Satyanarayana Raju, MD & CEO, Canara Bank
| Photo Credit:
HANDOUT E MAIL
Public sector lender Canara Bank reported a 21.7 per cent year-on-year (y-o-y) rise in net profit, to ₹4,752 crore, for the quarter that ended June, 2025 (Q1 FY26).
The increase in net profit was aided by a 33 per cent jump in non-interest income. However, net interest income (NII) declined 1.7 per cent y-o-y to ₹9,009 crore, compared to ₹9,166 crore in the corresponding quarter last year. Despite the dip in NII, operating profit rose 12.3 per cent y-o-y to ₹8,554 crore.
On the liabilities side, current deposits dropped 30 per cent quarter-on-quarter (q-o-q) to ₹54,045 crore. Managing Director and CEO K Satyanarayana Raju attributed this decline to withdrawals by four to five central public sector undertakings (PSUs) in a post-quarter press conference.

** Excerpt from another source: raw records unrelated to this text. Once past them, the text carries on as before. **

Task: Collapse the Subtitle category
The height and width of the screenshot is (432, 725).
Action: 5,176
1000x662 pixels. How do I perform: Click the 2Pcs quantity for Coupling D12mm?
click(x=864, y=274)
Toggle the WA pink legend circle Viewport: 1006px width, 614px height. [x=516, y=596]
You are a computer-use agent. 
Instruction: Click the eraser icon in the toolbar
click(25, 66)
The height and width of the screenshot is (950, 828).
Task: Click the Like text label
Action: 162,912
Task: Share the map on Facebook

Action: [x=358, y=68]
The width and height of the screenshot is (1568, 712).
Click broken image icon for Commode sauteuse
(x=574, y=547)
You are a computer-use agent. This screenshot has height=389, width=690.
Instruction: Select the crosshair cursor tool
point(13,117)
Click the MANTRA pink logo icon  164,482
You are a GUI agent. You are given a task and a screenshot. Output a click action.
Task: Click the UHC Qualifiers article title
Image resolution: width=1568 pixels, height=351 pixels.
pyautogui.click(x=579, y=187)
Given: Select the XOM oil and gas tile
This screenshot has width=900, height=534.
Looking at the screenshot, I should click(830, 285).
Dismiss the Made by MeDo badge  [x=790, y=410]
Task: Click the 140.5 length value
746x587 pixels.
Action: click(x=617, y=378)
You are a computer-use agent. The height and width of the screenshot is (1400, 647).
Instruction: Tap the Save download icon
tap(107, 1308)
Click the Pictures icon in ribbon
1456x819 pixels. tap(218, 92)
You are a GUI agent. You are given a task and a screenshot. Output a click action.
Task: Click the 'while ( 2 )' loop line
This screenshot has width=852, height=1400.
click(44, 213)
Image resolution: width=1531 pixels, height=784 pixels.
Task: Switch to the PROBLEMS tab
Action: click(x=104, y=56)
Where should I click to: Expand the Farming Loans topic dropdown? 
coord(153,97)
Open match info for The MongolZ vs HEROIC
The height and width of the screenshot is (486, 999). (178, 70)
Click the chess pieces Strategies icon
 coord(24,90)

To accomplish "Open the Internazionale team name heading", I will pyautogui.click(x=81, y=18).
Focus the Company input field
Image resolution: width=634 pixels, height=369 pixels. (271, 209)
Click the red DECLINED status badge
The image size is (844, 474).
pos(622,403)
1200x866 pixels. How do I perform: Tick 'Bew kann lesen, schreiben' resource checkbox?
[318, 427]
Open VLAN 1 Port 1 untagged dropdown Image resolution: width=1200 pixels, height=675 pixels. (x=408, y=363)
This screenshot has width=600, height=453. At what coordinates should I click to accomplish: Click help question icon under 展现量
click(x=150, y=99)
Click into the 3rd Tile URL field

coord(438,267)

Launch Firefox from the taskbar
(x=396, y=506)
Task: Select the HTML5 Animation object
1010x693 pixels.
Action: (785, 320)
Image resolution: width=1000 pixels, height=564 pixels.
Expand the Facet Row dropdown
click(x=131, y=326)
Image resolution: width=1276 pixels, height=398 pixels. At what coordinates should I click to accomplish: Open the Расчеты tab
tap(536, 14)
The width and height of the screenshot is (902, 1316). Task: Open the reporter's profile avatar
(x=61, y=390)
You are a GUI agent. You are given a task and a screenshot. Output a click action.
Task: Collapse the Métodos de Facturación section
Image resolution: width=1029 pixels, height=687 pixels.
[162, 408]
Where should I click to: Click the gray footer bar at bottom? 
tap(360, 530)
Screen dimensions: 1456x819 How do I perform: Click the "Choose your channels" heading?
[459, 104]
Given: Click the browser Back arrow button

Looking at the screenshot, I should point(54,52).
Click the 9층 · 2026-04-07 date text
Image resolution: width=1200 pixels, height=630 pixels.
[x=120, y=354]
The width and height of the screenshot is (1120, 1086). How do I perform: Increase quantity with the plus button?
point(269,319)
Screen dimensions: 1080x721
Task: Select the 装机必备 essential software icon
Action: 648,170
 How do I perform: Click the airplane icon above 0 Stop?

Retail credit grew 33.92 per cent y-o-y, while Housing loans were up 13.92 per cent, and vehicle loans up 22.09 per cent. The RAM (retail, agriculture, MSME) credit registered a 14.9 per cent growth y-o-y.
Global business stood at ₹25.64 lakh crore, up 10.98 per cent y-o-y. Global advances (gross loans) was at ₹10.96 lakh crore, up 12.42 per cent y-o-y higher growth than deposits, showing strong loan demand and a credit-led growth strategy.
The domestic deposits was at ₹13.39 lakh crore up 8.74 per cent y-o-y, slightly lower growth compared to global deposits which was at ₹14.68 lakh crore.
Commenting on the credit growth, Raju said the bank is already ahead of its full-year guidance. “The credit growth guidance we gave was 10 to 11 per cent. We’ve grown at 12.4 per cent in the first quarter. RAM is growing at 14.9 per cent, which is almost touching 15 per cent. Given this strong start, and with the festive season ahead, I’m confident that growth will exceed guidance, not less than 12 per cent y-o-y credit growth in the next three quarters,” he said.
The shares of the company closed at ₹113.50, up 5.29 per cent on the BSE.